The uncertainty over the implementation of the new tax continues as the Finance Bill has not been passed by the Parliament. Finance minister P Chidambaram had announced in his Budget proposal that the levy would come into effect from April 1.
In the Budget, Chidambaram had proposed CTT at 0.17 per cent of the transaction value in commodity Futures.
This was opposed on the ground that it would make commodity transactions costlier and lead to lesser trading volumes in the exchanges.
The price discovery function would also be affected in Futures markets. The Federal of Indian Commodity Exchanges, an apex national body of India's major commodity bourses, in a memorandum submitted to the finance minister had called for an immediate withdrawal of CTT in the larger and long-term interest of Futures markets.
Even within the Union Cabinet, there was opposition to the implementation of the new tax. The consumer affairs ministry has made a strong pitch for an immediate withdrawal of the CTT proposed in the Budget.
Union agriculture minister Sharad Pawar had written to Chidambaram that CTT would escalate transaction costs on the technology-driven national exchanges vis-à-vis the manually operated regional exchanges, the physical commodity market and the international commodities derivatives market.
According to FICE, commodity derivatives market (CDM) is at a nascent stage. It is a market having single product (only Futures. No option, no index Futures, no intangible Futures) and single user (only traders and corporates. No banks, mutual funds, FIs, FIIs), while stock market is multi-product (cash, Futures, options, indices, debt, interest rate, ETFs) and multi-user (FIIs, mutual funds, banks, traders) platform.
Stock and commodity markets are fundamentally different. Stock market is meant for capital formation and appreciation, while CDM is for insurance against price volatility and price discovery. An insurance product is attractive, only if it is reasonably priced. Beyond a point, people may prefer to remain uninsured or un-hedged. SDM is based on local underlying assets, while commodity derivatives are based on global asset class, e.g. gold, soy, cotton, etc.
For buying Indian stocks, one has to trade on Indian stock exchanges, but for trading in gold Futures and soy Futures he can choose from MCX, NCDEX, NMCE, or NYMEX (New York ), CBOT (Chicago) TOCOM (Tokyo) or SFE (Shanghai). Therefore, Indian commodity exchanges have to match the transaction costs applicable at their international peers. Any increase beyond such level will drive the volume to international exchanges or unofficial dabbas. Hence, applying CTT means exporting our market to other global exchanges as CTT is not levied anywhere else.

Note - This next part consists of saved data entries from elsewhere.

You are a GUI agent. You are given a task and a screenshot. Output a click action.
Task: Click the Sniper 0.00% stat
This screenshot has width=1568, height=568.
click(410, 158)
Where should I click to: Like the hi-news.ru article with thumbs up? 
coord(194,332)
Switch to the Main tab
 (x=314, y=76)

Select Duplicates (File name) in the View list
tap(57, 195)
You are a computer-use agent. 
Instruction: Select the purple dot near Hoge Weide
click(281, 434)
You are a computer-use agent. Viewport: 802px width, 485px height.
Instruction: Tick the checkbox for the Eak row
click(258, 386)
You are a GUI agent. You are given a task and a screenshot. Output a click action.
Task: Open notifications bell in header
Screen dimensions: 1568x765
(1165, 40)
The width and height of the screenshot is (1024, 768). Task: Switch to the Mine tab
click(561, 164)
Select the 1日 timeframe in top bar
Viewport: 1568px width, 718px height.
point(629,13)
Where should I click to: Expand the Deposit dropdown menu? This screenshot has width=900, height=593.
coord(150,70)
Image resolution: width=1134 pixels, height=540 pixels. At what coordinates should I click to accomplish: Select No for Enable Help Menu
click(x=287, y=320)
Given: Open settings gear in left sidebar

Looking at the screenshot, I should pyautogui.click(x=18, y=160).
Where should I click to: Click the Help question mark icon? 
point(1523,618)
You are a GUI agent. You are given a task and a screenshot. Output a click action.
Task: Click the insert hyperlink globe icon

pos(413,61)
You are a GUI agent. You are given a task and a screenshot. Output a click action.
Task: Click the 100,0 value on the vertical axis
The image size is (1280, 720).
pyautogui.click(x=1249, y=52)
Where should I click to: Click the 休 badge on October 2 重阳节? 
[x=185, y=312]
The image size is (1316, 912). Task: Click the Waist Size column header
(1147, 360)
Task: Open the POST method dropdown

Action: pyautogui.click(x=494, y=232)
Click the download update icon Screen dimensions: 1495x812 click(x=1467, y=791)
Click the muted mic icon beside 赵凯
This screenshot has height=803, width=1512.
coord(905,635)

The Economic Survey 2008 has observed that farmers find it difficult to access Futures market because of high costs. CTT will further increase the cost of accessing Futures market. Besides, as per APMC Act, no tax, cess or mandi fee is payable by the farmers. But, the CTT is proposed to be levied on sellers. It implies that a farmer, who sells a Futures contract to protect himself against price risk, will be required to pay CTT. This seems to be a regulatory inconsistency. The rationale for levying CTT, as reported in the media, and the FICE's point of view relating thereto are:
(A) Generating revenue
Government estimates may be based on current turnover figures, but since the turnover will substantially decline due to imposition of CTT, the
actual realization by imposition of CTT would be very insignificant.